Reproduce exactly, from the data that follows, the line with "The height and width of the screenshot is (598, 628).", the line with "Task: Click the duplicate", and every line that lies between them.

►

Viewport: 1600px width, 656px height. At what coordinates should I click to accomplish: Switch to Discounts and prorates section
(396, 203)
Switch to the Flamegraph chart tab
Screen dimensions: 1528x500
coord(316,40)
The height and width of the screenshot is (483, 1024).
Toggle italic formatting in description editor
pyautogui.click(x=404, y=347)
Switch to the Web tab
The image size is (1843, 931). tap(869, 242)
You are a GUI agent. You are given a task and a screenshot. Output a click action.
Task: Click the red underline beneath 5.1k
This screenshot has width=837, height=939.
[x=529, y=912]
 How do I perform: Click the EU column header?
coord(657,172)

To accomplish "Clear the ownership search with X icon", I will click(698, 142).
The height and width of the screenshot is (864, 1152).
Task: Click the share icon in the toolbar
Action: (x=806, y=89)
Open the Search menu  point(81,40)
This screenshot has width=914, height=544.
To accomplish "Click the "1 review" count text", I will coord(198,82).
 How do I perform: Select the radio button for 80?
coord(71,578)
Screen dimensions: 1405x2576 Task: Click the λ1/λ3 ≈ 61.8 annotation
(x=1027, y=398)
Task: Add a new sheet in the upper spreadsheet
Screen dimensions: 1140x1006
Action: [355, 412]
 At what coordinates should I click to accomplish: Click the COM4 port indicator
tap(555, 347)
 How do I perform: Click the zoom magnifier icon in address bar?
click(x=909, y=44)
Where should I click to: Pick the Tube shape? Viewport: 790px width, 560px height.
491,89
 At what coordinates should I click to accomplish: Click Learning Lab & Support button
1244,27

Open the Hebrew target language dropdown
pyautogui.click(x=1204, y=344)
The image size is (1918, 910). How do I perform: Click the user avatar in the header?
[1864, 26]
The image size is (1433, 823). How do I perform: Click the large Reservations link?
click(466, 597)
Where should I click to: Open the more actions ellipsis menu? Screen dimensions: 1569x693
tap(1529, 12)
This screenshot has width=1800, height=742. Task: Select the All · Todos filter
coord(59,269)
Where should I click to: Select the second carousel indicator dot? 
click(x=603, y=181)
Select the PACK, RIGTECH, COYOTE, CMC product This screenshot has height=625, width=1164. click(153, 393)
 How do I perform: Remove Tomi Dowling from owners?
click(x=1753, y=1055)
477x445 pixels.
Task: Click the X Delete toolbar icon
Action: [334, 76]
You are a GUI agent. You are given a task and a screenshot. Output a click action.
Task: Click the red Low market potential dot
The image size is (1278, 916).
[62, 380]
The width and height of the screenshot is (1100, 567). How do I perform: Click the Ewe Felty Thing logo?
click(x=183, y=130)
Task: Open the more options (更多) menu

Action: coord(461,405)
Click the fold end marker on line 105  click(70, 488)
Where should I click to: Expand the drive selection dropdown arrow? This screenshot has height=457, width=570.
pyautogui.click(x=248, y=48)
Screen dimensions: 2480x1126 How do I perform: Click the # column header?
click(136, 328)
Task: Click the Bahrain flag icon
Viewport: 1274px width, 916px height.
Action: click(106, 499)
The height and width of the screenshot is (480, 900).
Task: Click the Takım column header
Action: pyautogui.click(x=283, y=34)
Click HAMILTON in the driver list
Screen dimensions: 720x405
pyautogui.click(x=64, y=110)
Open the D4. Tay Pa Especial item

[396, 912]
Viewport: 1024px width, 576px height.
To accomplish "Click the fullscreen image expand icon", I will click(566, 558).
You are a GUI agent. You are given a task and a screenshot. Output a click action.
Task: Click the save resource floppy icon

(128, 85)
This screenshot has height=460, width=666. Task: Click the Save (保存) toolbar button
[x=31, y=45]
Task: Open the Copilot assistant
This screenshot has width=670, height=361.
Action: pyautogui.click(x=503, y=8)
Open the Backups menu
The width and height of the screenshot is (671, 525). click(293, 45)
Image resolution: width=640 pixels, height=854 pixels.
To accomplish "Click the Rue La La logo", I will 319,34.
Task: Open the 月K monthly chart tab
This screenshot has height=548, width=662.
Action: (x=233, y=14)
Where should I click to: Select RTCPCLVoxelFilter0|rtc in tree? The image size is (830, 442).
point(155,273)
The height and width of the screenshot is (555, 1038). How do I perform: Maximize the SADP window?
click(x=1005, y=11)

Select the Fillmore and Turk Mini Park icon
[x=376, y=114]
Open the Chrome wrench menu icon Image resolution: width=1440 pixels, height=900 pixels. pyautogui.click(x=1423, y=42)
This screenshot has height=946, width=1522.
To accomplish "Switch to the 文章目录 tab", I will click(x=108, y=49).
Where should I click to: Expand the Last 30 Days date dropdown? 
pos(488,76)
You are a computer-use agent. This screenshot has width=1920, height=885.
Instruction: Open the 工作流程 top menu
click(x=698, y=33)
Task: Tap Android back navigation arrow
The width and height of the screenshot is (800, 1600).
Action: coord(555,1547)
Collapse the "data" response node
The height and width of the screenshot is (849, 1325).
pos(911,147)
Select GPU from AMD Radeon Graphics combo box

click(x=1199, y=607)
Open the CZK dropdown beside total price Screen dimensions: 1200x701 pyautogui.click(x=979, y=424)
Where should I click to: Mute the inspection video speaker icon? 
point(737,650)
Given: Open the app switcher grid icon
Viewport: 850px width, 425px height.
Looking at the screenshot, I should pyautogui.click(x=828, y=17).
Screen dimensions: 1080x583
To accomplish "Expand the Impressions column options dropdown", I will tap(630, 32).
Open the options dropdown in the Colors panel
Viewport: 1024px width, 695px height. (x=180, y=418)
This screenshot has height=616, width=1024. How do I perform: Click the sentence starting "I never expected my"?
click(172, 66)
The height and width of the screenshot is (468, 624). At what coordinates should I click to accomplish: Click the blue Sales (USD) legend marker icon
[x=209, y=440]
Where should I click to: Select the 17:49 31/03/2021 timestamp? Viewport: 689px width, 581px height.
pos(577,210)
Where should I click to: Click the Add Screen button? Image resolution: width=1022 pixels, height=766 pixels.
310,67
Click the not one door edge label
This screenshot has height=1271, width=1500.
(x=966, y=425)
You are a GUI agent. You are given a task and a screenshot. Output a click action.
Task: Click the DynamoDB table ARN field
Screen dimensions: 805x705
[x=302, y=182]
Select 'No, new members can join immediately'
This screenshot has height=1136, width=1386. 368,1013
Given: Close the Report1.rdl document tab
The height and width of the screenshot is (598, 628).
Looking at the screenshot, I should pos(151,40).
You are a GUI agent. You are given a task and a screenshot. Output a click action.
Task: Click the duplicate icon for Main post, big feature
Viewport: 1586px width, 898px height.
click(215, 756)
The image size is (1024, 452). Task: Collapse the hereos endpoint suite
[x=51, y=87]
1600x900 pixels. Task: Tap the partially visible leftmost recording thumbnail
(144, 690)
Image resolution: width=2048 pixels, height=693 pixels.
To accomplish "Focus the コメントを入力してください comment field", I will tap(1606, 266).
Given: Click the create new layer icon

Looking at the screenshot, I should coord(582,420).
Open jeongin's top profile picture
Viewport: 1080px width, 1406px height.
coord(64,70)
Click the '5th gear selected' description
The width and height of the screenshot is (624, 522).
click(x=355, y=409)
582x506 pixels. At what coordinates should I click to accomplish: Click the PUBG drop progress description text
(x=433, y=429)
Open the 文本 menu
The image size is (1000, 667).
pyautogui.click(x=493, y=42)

◄

▸ Answer to the problem
The height and width of the screenshot is (598, 628).
Looking at the screenshot, I should pos(151,40).
You are a GUI agent. You are given a task and a screenshot. Output a click action.
Task: Click the duplicate icon for Main post, big feature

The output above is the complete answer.